Part Two: Enterprise Risk Management, Internal Controls & Internal Audit: Are They All Needed?
The right accountability and compliance mix for a government depends on its complexity, criticality, and risk appetite. However, a minimalized approach could lead to inefficiencies or waste or a disruption of services at best or, in the worst-case scenario, fraud.
Understanding the ingredients of each philosophy and function, as well as their advantages and limitations, can inform senior leaders on how to best approach accountability and compliance in their organization.
Part Two of this three-part series focuses on the Internal Controls function, its main components, and how the function may inform or be impacted by Enterprise Risk Management (ERM), as well as Internal Audit. Further details regarding ERM particulars were addressed in Part One with the publication of the Internal Audit version serving as the final blog of the series.
Internal Control
An Internal Control function should be a “stand alone” function that is not responsible for daily operations or transactions and functions.
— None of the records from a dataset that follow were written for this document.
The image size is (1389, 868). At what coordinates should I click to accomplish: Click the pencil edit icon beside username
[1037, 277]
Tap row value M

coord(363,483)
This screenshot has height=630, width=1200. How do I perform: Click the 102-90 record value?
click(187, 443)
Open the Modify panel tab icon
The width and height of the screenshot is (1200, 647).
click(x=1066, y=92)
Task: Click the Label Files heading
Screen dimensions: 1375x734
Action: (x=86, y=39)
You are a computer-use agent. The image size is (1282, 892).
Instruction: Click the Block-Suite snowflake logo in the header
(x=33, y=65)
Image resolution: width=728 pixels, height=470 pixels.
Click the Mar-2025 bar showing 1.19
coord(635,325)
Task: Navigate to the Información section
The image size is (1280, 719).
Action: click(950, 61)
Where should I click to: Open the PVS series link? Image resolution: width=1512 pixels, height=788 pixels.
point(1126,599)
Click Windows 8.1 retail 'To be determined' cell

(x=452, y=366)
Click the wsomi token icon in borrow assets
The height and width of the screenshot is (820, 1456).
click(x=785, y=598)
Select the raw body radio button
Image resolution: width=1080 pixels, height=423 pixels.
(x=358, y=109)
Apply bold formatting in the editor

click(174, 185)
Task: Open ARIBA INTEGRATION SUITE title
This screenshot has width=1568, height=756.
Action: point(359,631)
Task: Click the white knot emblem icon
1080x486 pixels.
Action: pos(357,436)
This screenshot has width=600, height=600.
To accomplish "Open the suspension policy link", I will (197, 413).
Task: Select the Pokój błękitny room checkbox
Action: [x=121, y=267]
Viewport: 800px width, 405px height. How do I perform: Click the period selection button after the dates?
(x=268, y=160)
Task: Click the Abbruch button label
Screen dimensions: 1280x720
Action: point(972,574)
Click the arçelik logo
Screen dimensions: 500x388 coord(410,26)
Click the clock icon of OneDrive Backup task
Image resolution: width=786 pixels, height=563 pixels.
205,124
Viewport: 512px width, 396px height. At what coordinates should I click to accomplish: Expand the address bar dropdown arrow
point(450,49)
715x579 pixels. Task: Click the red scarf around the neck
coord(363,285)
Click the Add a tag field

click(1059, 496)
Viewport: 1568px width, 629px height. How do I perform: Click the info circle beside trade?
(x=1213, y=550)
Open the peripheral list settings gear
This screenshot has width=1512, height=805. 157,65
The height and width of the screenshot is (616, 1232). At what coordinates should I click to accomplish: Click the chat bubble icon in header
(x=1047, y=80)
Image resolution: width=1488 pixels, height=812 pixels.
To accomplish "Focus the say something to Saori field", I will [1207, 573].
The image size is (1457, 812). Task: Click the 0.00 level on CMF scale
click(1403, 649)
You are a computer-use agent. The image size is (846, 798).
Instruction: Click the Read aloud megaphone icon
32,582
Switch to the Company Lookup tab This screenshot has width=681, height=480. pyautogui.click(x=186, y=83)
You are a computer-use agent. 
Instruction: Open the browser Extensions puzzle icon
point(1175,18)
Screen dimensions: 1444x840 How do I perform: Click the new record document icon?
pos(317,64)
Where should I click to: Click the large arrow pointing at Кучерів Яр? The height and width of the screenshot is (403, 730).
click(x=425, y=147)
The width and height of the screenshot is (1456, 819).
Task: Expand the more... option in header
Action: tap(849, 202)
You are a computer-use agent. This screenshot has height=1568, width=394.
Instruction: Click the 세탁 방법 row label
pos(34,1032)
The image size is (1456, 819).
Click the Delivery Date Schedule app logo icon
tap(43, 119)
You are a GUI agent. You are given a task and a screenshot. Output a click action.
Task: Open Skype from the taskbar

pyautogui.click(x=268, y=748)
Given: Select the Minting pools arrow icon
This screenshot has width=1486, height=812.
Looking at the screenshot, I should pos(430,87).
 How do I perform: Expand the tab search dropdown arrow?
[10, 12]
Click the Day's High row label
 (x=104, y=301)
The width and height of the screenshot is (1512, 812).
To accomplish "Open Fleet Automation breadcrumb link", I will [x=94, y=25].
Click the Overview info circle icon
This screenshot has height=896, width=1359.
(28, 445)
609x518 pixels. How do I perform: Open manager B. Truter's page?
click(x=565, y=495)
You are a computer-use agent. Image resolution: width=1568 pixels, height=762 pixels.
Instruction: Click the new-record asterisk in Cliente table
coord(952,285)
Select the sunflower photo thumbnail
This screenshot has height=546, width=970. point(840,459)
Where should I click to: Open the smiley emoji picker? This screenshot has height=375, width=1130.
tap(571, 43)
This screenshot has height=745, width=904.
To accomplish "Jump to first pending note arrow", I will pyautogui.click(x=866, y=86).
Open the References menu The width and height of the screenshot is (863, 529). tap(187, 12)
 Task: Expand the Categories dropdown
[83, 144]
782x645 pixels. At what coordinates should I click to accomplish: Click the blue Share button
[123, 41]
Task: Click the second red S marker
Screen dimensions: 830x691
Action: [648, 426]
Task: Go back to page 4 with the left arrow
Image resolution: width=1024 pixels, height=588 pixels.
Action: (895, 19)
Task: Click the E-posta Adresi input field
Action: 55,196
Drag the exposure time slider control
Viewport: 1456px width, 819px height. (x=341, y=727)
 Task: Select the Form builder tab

An Internal Control function can assist senior management in ensuring key controls that underpin the organization’s goals and strategic objectives are in place with some level of assurance they are functioning.
Key Ingredients:
Management and staff responsible for day-to-day operations or transactions functions are supported in identifying and documenting departmental level controls.
Control processes are clarified and communicated to control owners often via process narratives and flow charts.
Categorized control processes rank entity risk by department and function.
Periodic structured reviews of control compliance (tests) are performed driven by significance of risk.
Compliance and related control monitoring functions in an entity are referred to as the “second line of defense” in helping to ensure controls are in place and functioning.
Relative Advantages of an Internal Control Function:
Demonstrates features of objectivity as the reviewer is not the control owner or processer.
Mandates the documentation and transparency of controls.
Grants management “view” to the implementation and compliance of select controls.
Relative Limitations of an Internal Control Function:
Demonstrates features of subjectivity as Internal Control defers to both management and the department as to which controls are significant (Key Controls); Internal Control often reports directly, and solely, to accounting and finance.
Offers little assurance that the design of the controls are effective or comprehensive.
Typically, Internal Control does not possess inherent or derived authority to mandate actions which would mitigate non-compliance or identified gaps.
Dependencies on ERM and Internal Audit:
Implementation of an Internal Control function can provide senior management with some assurance that at least a minimum of controls intended to mitigate threats to entity objectives identified by an ERM Risk Assessment have been implemented.
Internal Control can inform the ERM system that operational management has identified significant controls asserted to mitigate risks and whether they are functioning.
Internal Control can provide Internal Audit with input for its Risk Assessment and serve as a baseline for what management asserts as main threats and the controls believed to mitigate them.
Internal Audit can independently and objectively review the effectiveness and/or gaps in an ERM system.
ERM provides Internal Audit input to its independent Risk Assessment, assisting Internal Audit in the development of the audit plan helping to ensure it is aligned with the objectives, threats, and risk appetite of the organization.
Each of the three identified risk and control functions can uniquely enable an organization to better achieve the desired results. The appropriate width and breadth of these functions employed at an organization can only be ascertained by a thorough, qualified analysis and review of its risk and control environment and how to best amend to reach organizational goals, objectives, and mission.